‘Anything I accomplish, I’m going to do it for my family,’ Early College High School valedictorian Alem Hadzic
A Texas high school valedictorian who delivered a tearjerking speech against the backdrop of burying his father earlier that morning said he summoned the strength to keep going as he looked out over the crowd and saw how his words had touched everyone.
“I didn’t know if I even had the strength to do it. I was up there talking about my dad, and at any time I could have just I could have [stopped]. I wanted to stop, but I looked in the audience and I saw people listening to what I was saying and really taking it in and relating to me, getting touched by the words that were coming out of my mouth, and that’s what really kept me going. That’s what pushed me to finish my speech,” Alem Hadzic, the graduate behind the moving moment, said Sunday on the Fox News Channel.

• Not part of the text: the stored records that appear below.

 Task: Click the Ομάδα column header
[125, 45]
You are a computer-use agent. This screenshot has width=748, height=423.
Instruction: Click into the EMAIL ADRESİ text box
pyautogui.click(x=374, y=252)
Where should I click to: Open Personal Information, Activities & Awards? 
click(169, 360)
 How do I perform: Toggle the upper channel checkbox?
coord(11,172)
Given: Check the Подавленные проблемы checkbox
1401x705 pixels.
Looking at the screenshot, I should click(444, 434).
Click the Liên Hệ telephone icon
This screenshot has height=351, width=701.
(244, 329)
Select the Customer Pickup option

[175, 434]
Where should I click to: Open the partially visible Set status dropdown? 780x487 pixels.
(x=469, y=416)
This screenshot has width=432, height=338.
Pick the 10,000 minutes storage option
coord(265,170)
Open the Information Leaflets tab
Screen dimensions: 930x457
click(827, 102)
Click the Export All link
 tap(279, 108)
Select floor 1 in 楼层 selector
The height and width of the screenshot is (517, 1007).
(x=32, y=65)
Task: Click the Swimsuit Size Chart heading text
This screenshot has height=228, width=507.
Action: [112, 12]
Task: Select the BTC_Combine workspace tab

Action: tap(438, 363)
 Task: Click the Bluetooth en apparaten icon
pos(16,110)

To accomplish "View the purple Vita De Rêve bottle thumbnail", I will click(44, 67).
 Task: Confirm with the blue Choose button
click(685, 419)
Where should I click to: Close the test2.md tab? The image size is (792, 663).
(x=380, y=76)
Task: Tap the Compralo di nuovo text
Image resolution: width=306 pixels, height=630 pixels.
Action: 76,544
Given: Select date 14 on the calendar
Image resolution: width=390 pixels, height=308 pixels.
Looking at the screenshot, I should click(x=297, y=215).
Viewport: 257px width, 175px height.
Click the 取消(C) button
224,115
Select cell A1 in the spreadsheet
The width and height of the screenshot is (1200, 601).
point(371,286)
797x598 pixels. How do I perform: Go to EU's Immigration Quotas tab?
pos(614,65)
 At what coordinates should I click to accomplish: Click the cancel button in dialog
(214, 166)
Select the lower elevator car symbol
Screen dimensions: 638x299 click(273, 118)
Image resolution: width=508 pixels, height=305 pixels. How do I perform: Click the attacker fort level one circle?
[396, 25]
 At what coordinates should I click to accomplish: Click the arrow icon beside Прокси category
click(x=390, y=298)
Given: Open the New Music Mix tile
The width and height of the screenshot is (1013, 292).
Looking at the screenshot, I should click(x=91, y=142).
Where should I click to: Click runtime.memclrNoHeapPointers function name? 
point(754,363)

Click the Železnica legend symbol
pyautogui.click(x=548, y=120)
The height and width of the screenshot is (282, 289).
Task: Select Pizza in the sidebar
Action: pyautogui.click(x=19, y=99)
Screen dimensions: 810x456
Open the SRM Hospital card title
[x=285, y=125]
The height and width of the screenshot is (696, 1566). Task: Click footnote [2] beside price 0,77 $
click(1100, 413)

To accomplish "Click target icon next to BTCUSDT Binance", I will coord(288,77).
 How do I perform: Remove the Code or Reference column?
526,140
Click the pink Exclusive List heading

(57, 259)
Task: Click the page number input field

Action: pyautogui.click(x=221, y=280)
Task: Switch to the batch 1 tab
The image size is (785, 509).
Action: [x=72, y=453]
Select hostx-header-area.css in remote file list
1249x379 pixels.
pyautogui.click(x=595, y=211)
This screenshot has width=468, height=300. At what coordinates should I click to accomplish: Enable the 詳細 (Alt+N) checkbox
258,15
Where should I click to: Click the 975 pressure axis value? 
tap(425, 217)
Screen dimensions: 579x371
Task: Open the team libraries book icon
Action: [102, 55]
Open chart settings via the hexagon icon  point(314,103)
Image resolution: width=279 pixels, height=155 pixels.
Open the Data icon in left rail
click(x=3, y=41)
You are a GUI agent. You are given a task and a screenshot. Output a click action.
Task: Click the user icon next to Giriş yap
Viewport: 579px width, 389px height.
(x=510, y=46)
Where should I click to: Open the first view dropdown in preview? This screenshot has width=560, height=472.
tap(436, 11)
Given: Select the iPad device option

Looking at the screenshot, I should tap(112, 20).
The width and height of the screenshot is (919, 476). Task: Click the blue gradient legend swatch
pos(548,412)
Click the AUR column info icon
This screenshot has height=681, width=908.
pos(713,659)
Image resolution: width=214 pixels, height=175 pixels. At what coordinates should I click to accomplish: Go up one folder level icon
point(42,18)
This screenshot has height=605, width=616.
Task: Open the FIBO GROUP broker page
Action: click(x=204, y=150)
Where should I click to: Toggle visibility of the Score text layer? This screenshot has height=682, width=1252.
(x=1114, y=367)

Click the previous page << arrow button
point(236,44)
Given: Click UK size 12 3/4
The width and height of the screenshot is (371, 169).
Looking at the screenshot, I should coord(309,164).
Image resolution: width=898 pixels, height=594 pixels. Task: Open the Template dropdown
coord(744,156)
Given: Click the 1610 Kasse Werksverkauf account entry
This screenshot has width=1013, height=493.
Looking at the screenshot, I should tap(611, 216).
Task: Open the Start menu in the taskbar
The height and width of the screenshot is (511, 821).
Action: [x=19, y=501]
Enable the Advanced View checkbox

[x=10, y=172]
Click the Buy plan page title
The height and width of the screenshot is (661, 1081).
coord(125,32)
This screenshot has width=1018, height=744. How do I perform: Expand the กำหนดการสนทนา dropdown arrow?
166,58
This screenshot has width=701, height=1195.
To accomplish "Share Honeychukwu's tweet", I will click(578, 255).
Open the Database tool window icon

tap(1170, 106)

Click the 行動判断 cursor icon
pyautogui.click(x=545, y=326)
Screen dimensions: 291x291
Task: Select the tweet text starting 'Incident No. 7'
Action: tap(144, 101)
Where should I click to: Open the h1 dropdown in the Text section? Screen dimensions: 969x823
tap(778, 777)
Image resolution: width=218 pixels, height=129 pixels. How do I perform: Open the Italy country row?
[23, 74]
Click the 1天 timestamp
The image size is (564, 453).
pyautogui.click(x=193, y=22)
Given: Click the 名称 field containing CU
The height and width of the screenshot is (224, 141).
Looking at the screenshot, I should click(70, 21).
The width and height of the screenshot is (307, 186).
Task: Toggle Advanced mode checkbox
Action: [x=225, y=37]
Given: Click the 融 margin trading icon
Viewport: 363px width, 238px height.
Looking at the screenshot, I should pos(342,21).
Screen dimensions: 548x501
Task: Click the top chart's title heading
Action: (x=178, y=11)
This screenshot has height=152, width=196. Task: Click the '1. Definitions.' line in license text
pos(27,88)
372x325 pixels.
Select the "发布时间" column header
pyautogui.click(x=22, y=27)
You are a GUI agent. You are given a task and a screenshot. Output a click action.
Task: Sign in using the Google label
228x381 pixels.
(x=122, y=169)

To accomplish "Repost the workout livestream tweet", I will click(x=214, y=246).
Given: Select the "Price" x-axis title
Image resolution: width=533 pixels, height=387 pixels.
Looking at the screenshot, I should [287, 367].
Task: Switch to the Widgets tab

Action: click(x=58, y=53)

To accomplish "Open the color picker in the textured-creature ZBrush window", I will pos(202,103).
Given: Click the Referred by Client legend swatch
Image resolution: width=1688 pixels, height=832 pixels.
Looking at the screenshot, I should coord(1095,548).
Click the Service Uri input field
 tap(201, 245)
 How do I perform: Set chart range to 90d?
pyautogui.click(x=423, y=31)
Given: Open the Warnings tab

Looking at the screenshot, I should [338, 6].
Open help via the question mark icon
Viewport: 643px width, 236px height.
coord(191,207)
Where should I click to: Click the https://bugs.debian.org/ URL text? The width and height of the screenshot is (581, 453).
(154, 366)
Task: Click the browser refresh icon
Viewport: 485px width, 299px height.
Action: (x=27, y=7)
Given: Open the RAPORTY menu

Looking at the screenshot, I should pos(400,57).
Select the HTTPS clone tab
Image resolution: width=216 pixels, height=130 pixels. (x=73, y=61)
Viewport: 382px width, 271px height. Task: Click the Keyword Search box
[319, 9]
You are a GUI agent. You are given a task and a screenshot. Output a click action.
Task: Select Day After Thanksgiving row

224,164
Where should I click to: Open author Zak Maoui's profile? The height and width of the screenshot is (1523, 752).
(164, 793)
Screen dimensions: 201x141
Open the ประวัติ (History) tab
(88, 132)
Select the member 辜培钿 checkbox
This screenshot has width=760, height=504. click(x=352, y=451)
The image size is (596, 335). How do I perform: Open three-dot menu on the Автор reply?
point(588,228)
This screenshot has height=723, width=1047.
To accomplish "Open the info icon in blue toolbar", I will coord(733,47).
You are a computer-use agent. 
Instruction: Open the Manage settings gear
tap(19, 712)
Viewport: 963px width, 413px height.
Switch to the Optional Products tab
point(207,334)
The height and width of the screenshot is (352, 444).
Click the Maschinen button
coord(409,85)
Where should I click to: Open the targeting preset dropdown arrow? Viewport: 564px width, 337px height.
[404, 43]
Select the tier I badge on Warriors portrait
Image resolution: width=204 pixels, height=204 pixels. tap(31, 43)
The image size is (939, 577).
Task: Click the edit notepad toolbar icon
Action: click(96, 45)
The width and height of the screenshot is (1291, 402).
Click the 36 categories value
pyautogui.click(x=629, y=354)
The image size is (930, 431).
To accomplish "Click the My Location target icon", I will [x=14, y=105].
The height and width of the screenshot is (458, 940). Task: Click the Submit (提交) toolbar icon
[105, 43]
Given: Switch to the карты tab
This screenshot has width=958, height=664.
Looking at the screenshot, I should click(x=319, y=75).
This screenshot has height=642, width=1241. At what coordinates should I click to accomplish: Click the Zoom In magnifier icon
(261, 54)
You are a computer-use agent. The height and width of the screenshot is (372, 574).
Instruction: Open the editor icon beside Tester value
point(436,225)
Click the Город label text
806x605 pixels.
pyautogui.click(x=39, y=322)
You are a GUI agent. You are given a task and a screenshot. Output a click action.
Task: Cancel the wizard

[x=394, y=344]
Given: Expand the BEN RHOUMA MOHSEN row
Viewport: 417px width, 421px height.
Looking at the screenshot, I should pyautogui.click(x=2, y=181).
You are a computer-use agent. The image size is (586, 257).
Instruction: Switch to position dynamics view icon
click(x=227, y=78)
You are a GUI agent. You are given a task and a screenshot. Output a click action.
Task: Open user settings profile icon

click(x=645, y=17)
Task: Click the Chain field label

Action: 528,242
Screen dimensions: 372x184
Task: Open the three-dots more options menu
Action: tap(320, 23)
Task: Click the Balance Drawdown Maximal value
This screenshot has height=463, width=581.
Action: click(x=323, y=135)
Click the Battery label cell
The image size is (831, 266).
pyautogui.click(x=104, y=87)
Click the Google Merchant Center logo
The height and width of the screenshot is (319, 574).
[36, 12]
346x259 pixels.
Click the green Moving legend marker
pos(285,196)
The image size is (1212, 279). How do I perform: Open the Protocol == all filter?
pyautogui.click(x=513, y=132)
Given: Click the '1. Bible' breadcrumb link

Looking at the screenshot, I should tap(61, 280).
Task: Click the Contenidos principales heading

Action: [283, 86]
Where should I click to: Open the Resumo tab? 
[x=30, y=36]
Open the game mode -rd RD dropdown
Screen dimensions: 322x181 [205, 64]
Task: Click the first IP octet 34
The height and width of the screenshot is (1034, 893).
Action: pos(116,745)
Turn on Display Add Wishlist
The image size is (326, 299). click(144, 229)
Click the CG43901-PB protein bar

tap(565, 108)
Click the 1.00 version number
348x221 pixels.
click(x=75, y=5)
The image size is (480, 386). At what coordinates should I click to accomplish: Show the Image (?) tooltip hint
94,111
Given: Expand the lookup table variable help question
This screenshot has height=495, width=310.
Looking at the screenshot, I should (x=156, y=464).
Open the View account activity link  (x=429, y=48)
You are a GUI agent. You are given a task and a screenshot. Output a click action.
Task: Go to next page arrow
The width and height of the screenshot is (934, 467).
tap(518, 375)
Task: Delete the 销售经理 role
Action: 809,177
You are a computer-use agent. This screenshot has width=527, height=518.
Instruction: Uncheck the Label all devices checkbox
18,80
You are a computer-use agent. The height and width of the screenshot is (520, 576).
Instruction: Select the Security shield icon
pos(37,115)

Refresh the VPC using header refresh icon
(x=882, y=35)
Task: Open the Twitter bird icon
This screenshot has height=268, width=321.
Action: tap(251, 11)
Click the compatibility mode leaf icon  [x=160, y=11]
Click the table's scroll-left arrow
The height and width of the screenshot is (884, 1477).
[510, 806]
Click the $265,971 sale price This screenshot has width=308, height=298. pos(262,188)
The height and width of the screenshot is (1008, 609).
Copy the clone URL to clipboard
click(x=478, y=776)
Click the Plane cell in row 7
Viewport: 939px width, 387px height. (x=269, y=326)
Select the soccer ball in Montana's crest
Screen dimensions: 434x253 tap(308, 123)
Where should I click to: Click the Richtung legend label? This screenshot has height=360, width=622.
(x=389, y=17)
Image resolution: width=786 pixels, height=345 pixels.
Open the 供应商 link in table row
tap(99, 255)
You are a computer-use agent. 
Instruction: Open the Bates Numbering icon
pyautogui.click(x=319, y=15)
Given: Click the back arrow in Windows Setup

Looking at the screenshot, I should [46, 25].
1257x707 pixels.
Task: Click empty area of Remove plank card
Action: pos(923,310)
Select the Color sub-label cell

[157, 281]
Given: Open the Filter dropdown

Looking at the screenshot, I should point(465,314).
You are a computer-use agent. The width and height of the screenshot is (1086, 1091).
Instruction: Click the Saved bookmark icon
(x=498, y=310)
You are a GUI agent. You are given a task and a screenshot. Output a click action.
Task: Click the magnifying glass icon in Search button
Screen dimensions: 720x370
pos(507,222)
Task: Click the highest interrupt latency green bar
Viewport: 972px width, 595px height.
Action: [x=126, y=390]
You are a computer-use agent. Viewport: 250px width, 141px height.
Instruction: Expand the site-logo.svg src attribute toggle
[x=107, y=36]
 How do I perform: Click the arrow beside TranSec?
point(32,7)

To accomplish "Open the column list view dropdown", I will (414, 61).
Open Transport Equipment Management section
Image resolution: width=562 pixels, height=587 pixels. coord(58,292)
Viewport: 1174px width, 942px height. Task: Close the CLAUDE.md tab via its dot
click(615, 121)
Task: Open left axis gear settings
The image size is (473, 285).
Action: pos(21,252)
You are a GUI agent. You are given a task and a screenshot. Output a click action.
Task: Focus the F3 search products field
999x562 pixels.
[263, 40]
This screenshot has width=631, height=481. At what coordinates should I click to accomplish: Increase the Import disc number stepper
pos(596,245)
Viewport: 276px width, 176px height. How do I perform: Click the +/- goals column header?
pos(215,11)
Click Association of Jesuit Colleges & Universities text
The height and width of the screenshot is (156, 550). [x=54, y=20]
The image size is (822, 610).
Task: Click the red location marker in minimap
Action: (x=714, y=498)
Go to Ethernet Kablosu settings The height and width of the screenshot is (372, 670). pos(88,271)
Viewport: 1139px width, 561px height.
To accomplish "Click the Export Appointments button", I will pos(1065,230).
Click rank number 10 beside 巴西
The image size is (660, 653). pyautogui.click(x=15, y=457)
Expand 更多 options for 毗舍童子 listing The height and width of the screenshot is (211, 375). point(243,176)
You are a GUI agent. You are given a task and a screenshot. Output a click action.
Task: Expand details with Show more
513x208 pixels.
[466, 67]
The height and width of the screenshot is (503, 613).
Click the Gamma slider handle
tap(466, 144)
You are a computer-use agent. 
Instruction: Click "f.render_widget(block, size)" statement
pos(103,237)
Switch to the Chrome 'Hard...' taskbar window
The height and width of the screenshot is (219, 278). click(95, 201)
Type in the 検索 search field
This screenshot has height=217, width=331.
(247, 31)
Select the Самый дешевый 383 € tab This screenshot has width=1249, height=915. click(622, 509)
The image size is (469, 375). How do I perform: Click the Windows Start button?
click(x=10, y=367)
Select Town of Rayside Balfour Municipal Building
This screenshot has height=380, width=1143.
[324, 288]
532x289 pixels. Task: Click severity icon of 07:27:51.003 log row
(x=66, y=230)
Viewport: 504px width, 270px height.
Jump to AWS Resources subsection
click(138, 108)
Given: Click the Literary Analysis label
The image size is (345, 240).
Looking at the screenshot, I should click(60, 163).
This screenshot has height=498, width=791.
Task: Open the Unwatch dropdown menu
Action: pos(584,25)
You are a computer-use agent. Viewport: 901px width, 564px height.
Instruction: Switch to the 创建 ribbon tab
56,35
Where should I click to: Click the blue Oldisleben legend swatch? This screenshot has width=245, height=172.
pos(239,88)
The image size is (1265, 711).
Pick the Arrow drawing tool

The 18-year-old graduate lost his father, Miralem, to cancer on May 15, just one day before the ceremony at Early College High School in a community just north of Dallas.
Standing before the crowd of peers and their loved ones, he wore the same muddied shoes he wore as he carried his father to his grave during his burial earlier that morning.
“I wrote the speech the morning before [the graduation ceremony], which is the morning he died. That was before I even knew that his funeral would be the next day,” he told “Fox & Friends Weekend” co-host Will Cain.
“So I knew I was going to talk about him,” he said. “I didn’t know that I was going to be burying him right before I gave the speech.”
Behind the podium, he told his peers his arms were shaking from carrying the casket, and that his father’s wish for him to achieve all of his goals gave him the determination to go to college and do just that.
“That’s why I’m going to go to college, and I’m going to spend every hour of every day working as hard as I can to achieve all of my goals, because that’s what he wanted, and I want to do it for him,” he told the crowd.
His original script mentioned his father’s death, but many of his words came on the spot, without any preparation.
“The part about the funeral, the part about me burying him and the ending, that was all added later. That wasn’t in the script. That was in the moment. That was from the heart,” he explained.
His speech received a standing ovation and praise from friends. It later went viral, garnering attention across media outlets as a heartwarming and uplifting message about family, strength and perseverance.
My takeaway is that anything I accomplish, I’m going to do it for my family, because they truly are the ones that have always been there for me and will keep being there for me,” he said to conclude the segment on Sunday.
“So I’m going to keep working hard. Like I said in my speech, I’m going to do it for my mom and my sister, and I’m going to do it for my dad.”
Hadzic plans to enroll at the University of Texas in the fall, where he will study chemical engineering, according to PEOPLE.